While assessing the health of a client’s respiratory system, the nurse is palpating for fremitus. What instruction should the nurse provide to the client during this component of assessment?

a) “Please say the number ‘ninety-nine’ for me.”
b) “Say the letter ‘e’ and keep saying it until I tell you to stop.”
c) “When I say so, please exhale forcefully and hold the breath.”
d) “Breathe in as deeply as you can and hold your breath until I say.”

“Please say the number ‘ninety-nine’ for me.”

Explanation:
To palpate for fremitus, the nurse uses the ball or ulnar edge of one hand to assess for vibrations of air in the bronchial tubes transmitted to the chest wall. As the nurse moves a hand to each area, the client is asked to say “ninety-nine.” None of the other listed actions will allow the nurse to assess for vibration in the chest wall.
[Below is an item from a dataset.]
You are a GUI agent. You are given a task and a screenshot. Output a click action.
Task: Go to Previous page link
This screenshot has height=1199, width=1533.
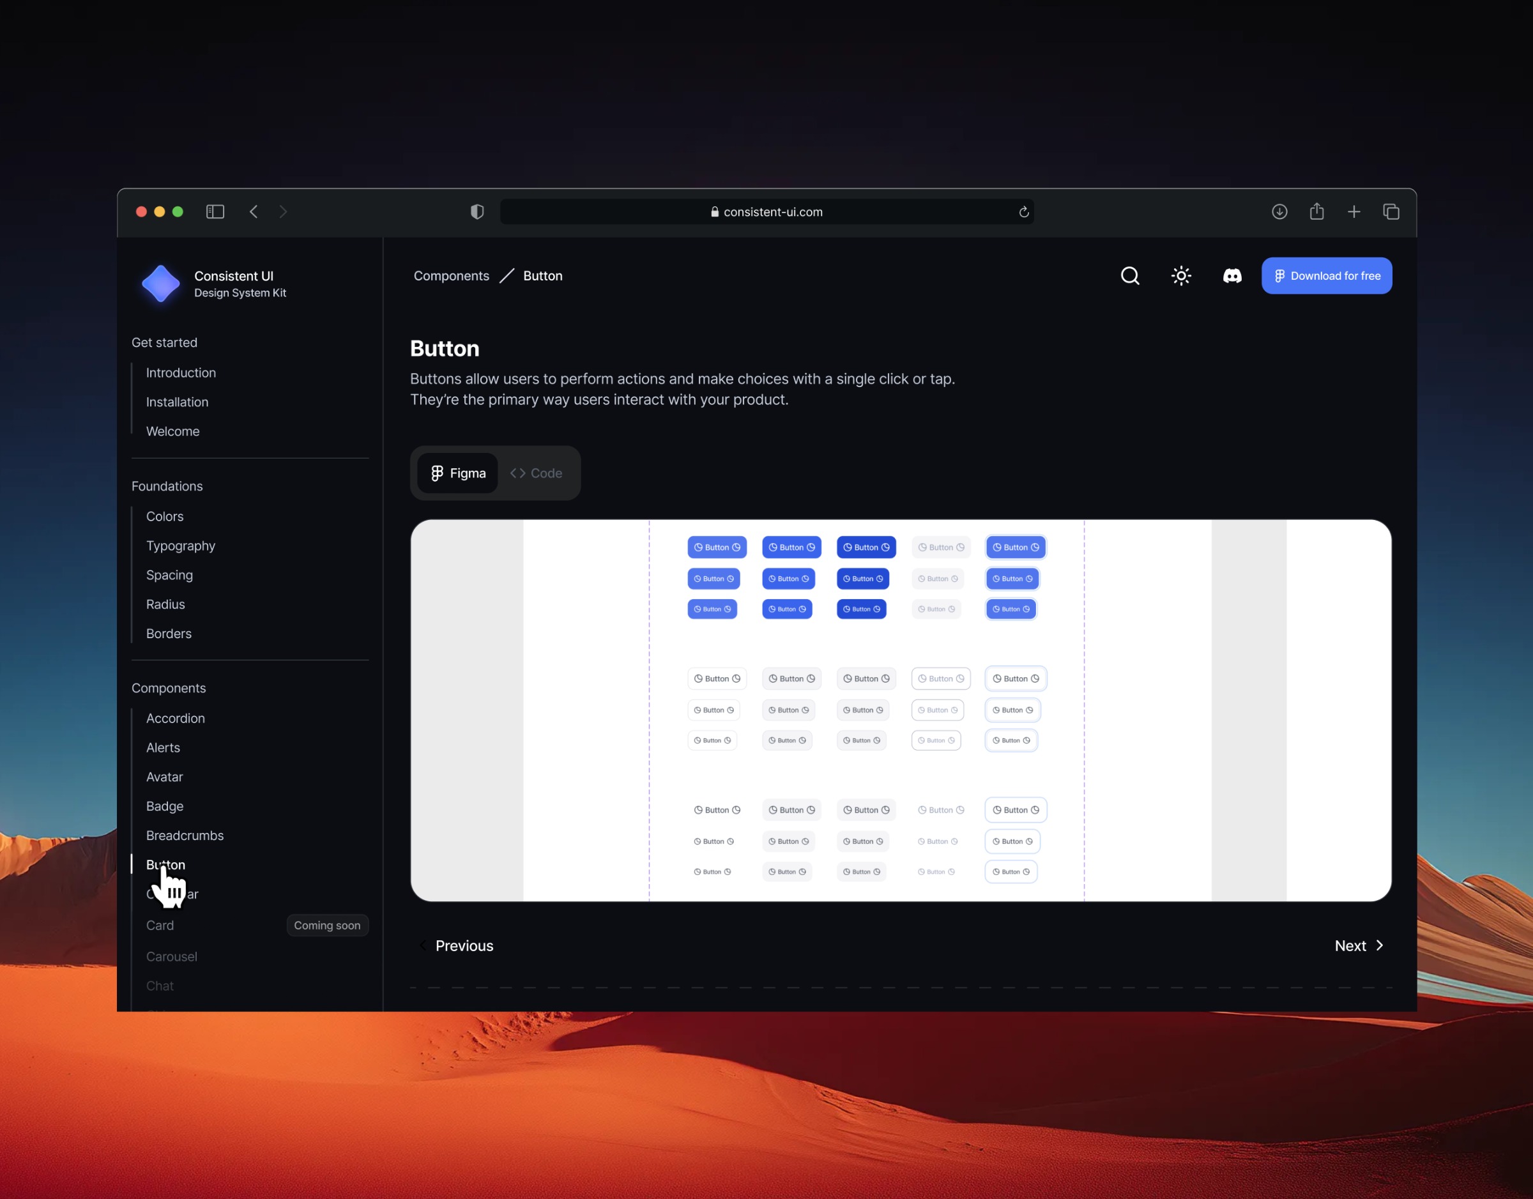pyautogui.click(x=463, y=946)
The school nurse assesses unequal shoulder and scapula height in an adolescent. Which of the following would the nurse assess next?

a) Hip levels
b) Spinal column
c) Lateral aspect of the thorax.
d) Lung volume

Spinal column

Explanation:
Unequal shoulder and scapula heights in an adolescent may represent scoliosis and may be further assessed by inspecting the spinal column for curves. Assessing the lateral aspect of the thorax or lung volumes is not indicated. Hip levels may be assessed later on to gather additional data to support possible scoliosis.

When assessing the breath sounds of a newly admitted patient, the nurse notes increased transmission of voice sounds over the right lung. What would this indicate to the nurse?

a) The lung is overinflated
b) The lung is full of fluid
c) The lung has become airless
d) The lung has an embolus

The lung has become airless

Explanation:
Increased transmission of voice sounds suggests that air-filled lung has become airless.

Adventitious sounds related to atelectasis and pulmonary edema are first evident when auscultating what area of the respiratory system?

a) Apices
b) Bases
c) Trachea
d) Bronchi

Bases

Explanation:
Careful auscultation of the bases is important because they are often the first area to collapse with atelectasis when a patient is immobile. This is also where fluid collects in a pleural effusion (outside the lungs) or with pulmonary edema (in the lungs) in heart failure

The apex of each lung is located at the

a) level of the diaphragm.
b) left oblique fissure.
c) level of the sixth rib.
d) area slightly above the clavicle.

area slightly above the clavicle.

Explanation:
The apex of each lung extends slightly above the clavicle.

What is the best guide to make vertical locations on the chest?

a) Midclavicular line
b) 5th intercostal space
c) Angle of Henri
d) Sternal angle

Sternal angle

Explanation:
To make vertical locations, you must be able to count the ribs and interspaces. The sternal angle, also termed the angle of Louis, is the best guide.

When assessing the posterior chest, what is a starting point for counting ribs and interspaces?

a) 8th rib
b) 12th rib
c) 10th rib
d) 6th rib

12th rib

Explanation:
Posteriorly, the 12th rib is another possible starting point for counting ribs and interspaces: it helps locate findings on the lower posterior chest and provides an option when the anterior approach is unsatisfactory.